Aim of the exercise
The answer should be an exact copy of the lines from the one with "Task: Navigate to TPUs section" through the end of the listing below, with no other lines.

Records supplied
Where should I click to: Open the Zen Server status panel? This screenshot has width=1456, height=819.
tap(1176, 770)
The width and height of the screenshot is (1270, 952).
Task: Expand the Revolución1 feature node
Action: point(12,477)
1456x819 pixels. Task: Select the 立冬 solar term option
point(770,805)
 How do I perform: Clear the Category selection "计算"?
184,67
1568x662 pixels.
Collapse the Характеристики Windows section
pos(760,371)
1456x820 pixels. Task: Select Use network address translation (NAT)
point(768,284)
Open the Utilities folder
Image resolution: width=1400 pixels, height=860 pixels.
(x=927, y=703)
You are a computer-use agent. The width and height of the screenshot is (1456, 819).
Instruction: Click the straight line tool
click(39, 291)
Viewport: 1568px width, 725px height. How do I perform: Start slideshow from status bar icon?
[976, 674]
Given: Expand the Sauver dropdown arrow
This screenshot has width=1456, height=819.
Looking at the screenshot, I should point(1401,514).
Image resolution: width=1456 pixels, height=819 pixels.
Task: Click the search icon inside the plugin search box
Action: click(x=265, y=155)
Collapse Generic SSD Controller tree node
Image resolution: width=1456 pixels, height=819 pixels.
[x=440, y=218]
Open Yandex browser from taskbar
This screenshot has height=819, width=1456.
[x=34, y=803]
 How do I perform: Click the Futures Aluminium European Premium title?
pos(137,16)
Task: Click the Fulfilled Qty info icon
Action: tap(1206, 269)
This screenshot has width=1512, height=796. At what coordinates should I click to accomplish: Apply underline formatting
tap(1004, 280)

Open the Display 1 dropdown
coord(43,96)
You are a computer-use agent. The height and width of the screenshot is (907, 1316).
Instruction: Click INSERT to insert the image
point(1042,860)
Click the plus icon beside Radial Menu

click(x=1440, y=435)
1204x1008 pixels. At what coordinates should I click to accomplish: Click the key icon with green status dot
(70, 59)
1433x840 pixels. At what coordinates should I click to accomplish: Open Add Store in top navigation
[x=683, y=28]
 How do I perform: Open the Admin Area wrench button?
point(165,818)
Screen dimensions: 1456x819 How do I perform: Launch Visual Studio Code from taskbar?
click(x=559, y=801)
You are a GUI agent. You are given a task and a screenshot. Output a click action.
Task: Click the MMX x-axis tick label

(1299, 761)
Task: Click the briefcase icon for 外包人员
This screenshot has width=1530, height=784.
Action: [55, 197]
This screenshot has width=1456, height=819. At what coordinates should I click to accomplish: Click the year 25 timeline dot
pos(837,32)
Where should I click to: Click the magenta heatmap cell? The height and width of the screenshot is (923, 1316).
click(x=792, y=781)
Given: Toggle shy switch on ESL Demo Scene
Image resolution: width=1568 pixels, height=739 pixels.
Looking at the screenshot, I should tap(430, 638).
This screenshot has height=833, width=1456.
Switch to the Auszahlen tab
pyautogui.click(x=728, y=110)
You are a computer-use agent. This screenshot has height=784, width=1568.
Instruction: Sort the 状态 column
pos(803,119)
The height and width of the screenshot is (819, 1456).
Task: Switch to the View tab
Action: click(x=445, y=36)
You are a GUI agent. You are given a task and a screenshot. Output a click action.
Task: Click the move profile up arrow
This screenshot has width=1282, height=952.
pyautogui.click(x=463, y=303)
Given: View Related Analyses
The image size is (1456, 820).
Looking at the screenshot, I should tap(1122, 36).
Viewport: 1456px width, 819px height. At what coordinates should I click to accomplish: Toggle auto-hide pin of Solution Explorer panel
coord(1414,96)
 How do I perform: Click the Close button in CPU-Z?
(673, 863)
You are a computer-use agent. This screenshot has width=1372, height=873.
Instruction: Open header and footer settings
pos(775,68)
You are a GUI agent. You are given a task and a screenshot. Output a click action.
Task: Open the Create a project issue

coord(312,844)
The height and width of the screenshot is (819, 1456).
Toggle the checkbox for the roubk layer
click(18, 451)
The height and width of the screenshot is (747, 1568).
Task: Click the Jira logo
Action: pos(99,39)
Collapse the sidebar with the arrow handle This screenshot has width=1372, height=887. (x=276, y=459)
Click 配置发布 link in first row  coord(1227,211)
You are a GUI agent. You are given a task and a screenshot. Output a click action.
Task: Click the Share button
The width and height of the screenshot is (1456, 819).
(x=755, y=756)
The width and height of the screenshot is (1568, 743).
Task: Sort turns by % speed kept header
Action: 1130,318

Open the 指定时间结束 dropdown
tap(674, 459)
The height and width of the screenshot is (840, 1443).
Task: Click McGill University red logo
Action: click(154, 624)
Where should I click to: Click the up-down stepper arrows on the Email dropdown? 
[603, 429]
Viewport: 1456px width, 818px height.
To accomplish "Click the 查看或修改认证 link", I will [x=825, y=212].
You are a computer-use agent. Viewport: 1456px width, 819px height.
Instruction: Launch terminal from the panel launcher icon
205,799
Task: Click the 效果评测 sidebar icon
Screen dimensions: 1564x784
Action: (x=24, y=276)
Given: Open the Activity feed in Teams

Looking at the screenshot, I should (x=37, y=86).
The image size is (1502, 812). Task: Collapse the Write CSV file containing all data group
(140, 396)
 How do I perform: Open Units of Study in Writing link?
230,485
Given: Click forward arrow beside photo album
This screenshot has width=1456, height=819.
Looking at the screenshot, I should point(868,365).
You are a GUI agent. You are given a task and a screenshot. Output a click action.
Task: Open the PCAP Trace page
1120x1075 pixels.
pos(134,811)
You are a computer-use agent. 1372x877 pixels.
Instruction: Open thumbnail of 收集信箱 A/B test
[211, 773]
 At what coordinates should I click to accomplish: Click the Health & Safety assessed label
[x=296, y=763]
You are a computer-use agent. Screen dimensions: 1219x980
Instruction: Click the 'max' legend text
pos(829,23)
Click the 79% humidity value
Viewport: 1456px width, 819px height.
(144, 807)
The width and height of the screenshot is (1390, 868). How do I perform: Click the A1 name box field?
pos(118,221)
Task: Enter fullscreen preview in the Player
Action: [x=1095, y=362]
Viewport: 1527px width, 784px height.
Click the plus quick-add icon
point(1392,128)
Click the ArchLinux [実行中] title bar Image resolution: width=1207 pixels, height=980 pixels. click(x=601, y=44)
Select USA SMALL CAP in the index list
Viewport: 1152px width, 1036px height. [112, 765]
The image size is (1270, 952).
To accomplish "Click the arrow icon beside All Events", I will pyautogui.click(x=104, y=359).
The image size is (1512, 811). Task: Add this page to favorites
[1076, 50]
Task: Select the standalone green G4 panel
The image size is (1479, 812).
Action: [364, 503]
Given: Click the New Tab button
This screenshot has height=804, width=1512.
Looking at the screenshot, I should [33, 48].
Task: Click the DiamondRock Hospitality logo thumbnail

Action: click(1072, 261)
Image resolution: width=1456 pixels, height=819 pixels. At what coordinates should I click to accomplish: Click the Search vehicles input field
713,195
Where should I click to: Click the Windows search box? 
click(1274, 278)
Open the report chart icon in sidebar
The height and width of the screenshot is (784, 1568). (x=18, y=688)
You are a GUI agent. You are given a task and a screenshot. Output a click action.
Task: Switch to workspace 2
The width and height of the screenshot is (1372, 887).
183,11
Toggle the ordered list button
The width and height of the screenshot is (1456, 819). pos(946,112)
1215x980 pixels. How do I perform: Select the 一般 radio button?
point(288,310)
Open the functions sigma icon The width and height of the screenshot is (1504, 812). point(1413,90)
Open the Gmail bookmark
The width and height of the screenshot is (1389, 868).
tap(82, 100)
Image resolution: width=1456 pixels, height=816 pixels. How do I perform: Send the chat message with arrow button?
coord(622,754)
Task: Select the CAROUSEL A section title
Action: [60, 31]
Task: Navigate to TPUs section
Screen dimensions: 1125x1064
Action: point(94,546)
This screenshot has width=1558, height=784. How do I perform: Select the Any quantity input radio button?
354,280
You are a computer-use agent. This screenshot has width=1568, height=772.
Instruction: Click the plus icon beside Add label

Answer area
Task: Navigate to TPUs section
Screen dimensions: 1125x1064
Action: point(94,546)
This screenshot has width=1558, height=784. How do I perform: Select the Any quantity input radio button?
354,280
You are a computer-use agent. This screenshot has width=1568, height=772.
Instruction: Click the plus icon beside Add label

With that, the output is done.